А он смотрел на нее испуганно-удивленно и молчал.
— Разве же можно так терять самообладание? Ведь своим бегством ты, выходит, признаешь какую-то свою вину. Ты подумал об этом?
Сказав эти слова, Ева снова подумала о нем, об Андрее: «Это уже все. Теперь уже конец». Подумала спокойно и холодно. И не было ей от этого ни страшно, ни обидно, только очень горько…
Потом спокойно, ровным, рассудительным голосом начала убеждать брата, чтобы он как можно скорее снял с себя страшное подозрение, чтобы он немедленно, немного передохнув и перекусив, возвратился в коммуну. И там… в случае чего… если отец… Она не закончила фразу. Одним словом, если никого там не застанет, сразу же, немедленно, в Подлесное! В милицию или… и объяснить там, что растерялся, перепугался, что вовсе и не собирался бежать, что вот он здесь. Навестил сестру и возвратился. И должен он сделать все это сегодня, сейчас же, не мешкая. А она, не тревожа здесь людей и не поднимая ненужного шума, завтра утром отправится следом за ним. Разыщет их там, где бы это ни было.
Она хотела бы отправиться туда и сегодня вместе с Адамом. Но этого она уже не могла. Должна была непременно дождаться Андрея и, не говоря ему ни слова, как-то все-таки попрощаться. Она почему-то была уверена, что это навсегда.
Андрею сказала, что отец заболел и что она непременно должна его навестить. И еще не могла, не имела сил отказать себе, чтобы не побыть с ним хотя бы этот последний день. Тот день или, видимо, те часы, когда он будет провожать ее в Скальное.
Он ничего не знал, ничего не подозревал, но все же чувствовал что-то, испытывал какое-то тревожное беспокойство. И, мама родная, как она была благодарна ему за это!
А каким горьким, каким невыносимо тяжелым и отчаянно-сладким был для нее тот день прощания, об этом знает и помнит лишь она…
Ничего успокоительного встретить в коммуне она не надеялась. Однако, восприняв удар внешне вроде бы и стойко, на самом деле знала и чувствовала, каким страшным он был для нее.
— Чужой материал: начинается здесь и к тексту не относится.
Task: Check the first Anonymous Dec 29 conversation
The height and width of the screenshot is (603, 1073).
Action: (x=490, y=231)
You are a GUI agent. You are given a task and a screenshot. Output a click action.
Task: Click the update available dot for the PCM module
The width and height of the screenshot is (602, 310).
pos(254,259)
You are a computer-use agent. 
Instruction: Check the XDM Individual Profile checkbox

Как только вошла в калитку отцова двора, поймала на себе жалостливо-испуганный взгляд соседки Ганны и сразу же поняла все…
Отец был арестован и отвезен в Подлесное еще позавчера, Адам — вчера, как только он, подчинившись Еве, возвратился из Петриковки. Кроме них было арестовано еще несколько неизвестных Еве подозреваемых. Среди них и тот прохожий, о котором рассказывал Адам. Соседка Ганна узнала его. Ведь он ночевал в кухне отца, и она сама поила его горячим молоком. Ева так никогда и не узнала, был ли он причастным к пожару или нет. Но потом рассказывали, что он действительно бывший петлюровец, после гражданской войны околачивался в какой-то более мелкой банде. Тогда же, встретившись под Старгородом с Адамом, он в самом деле возвращался в Старые Байраки, отбыв свой срок наказания в одном из допров…
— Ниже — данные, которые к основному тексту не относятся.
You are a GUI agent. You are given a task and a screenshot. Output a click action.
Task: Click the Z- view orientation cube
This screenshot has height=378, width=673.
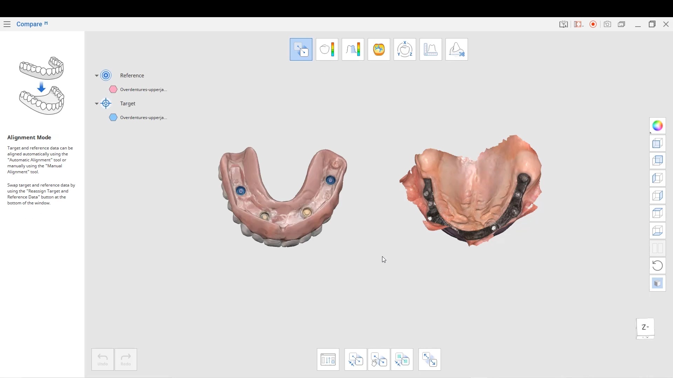pos(645,328)
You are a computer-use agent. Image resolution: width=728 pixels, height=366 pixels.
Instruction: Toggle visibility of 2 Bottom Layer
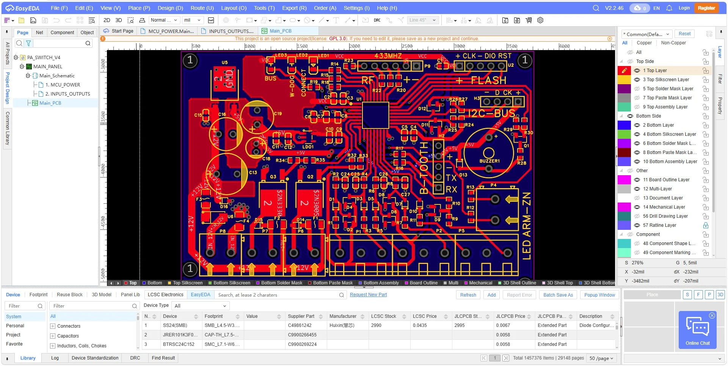637,125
С той минуты, когда она ощутила на себе испуганный взгляд соседки, а потом, отворив незапертую дверь, остановилась на пороге опустевшей отцовой комнаты, Ева стала уже по-настоящему взрослым человеком…
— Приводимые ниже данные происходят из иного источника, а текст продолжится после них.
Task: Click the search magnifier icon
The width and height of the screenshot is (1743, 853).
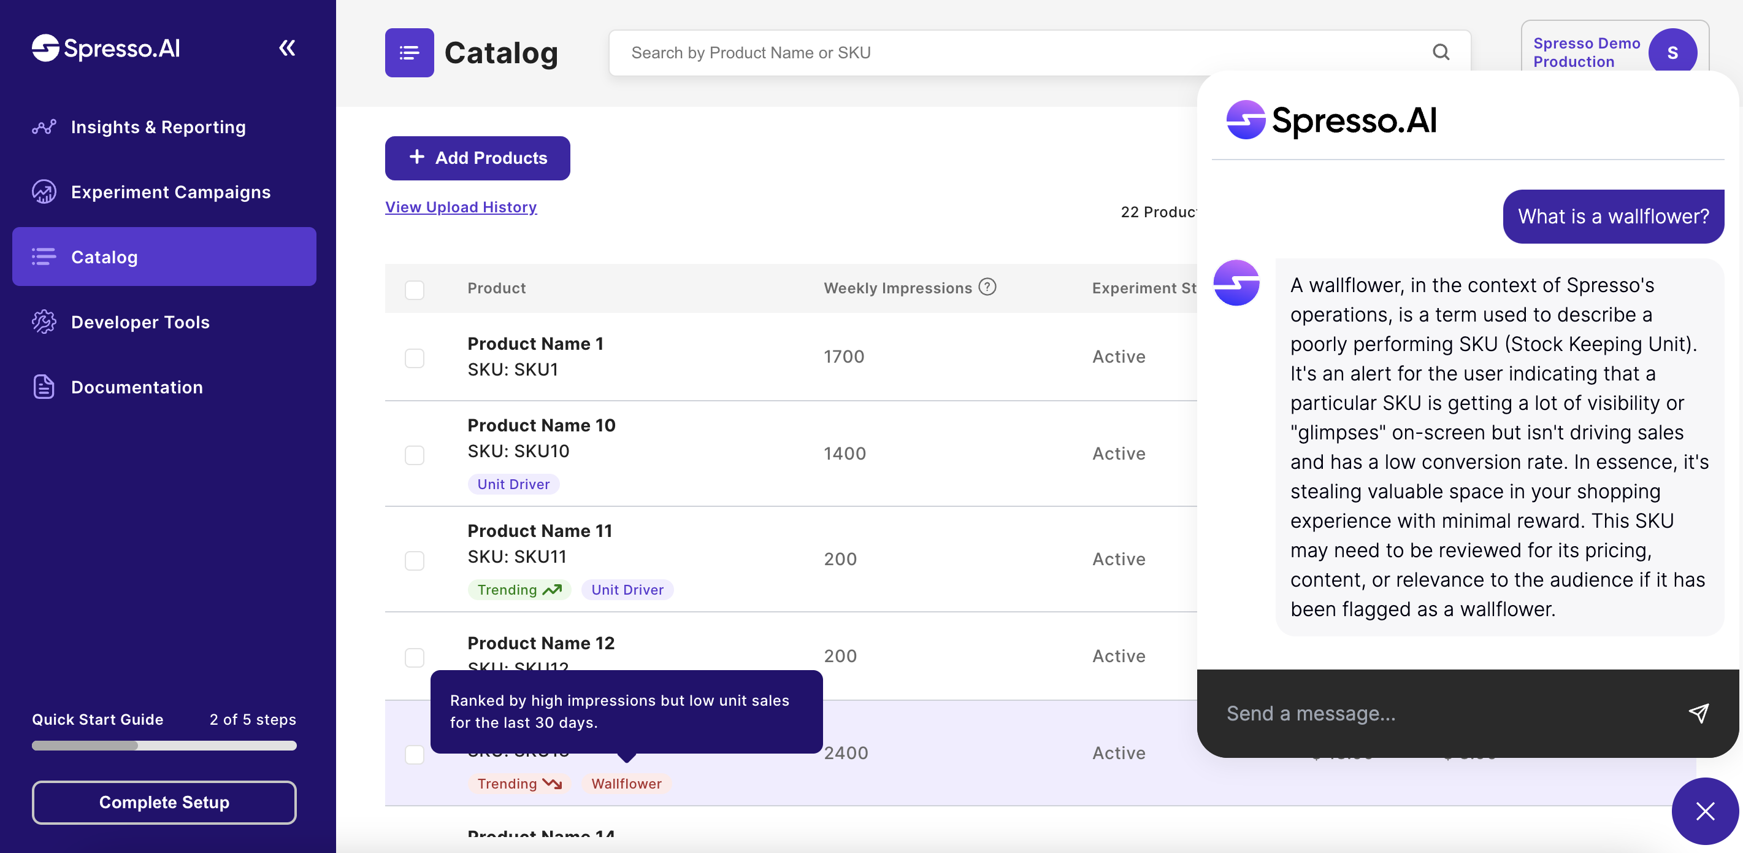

Целых две недели она жила в комнате отца, ухаживала за небольшим его огородиком — ведь что бы там ни было, а жить нужно, в гроб живым не ляжешь, — варила раз в день котелок галушек из оставшихся запасов отца (мешок картошки и двухведерная кадушечка ржаной, грубого помола муки). Через день по утрам отправлялась в Подлесное, получая там каждый раз один и тот же ответ: «Следствие продолжается». Когда оно закончится, не говорили и передач пока не принимали.
Наконец в один из дней дежурный райотдела НКВД вместо привычного уже ответа сказал:
— Садитесь вон туда, — указал на стул почти у самых дверей, — подождите.
Потом вышел в соседнюю, обитую черной клеенкой дверь, через несколько минут возвратился в приемную и кивнул головой:
— Войдите.
Сердце Евы дрогнуло и словно бы оборвалось, куда-то провалилось. Медленно, не чувствуя собственного тела, поднялась на ноги и ступила в неприкрытую дверь. Ничего за этой дверью не заметила и не запомнила.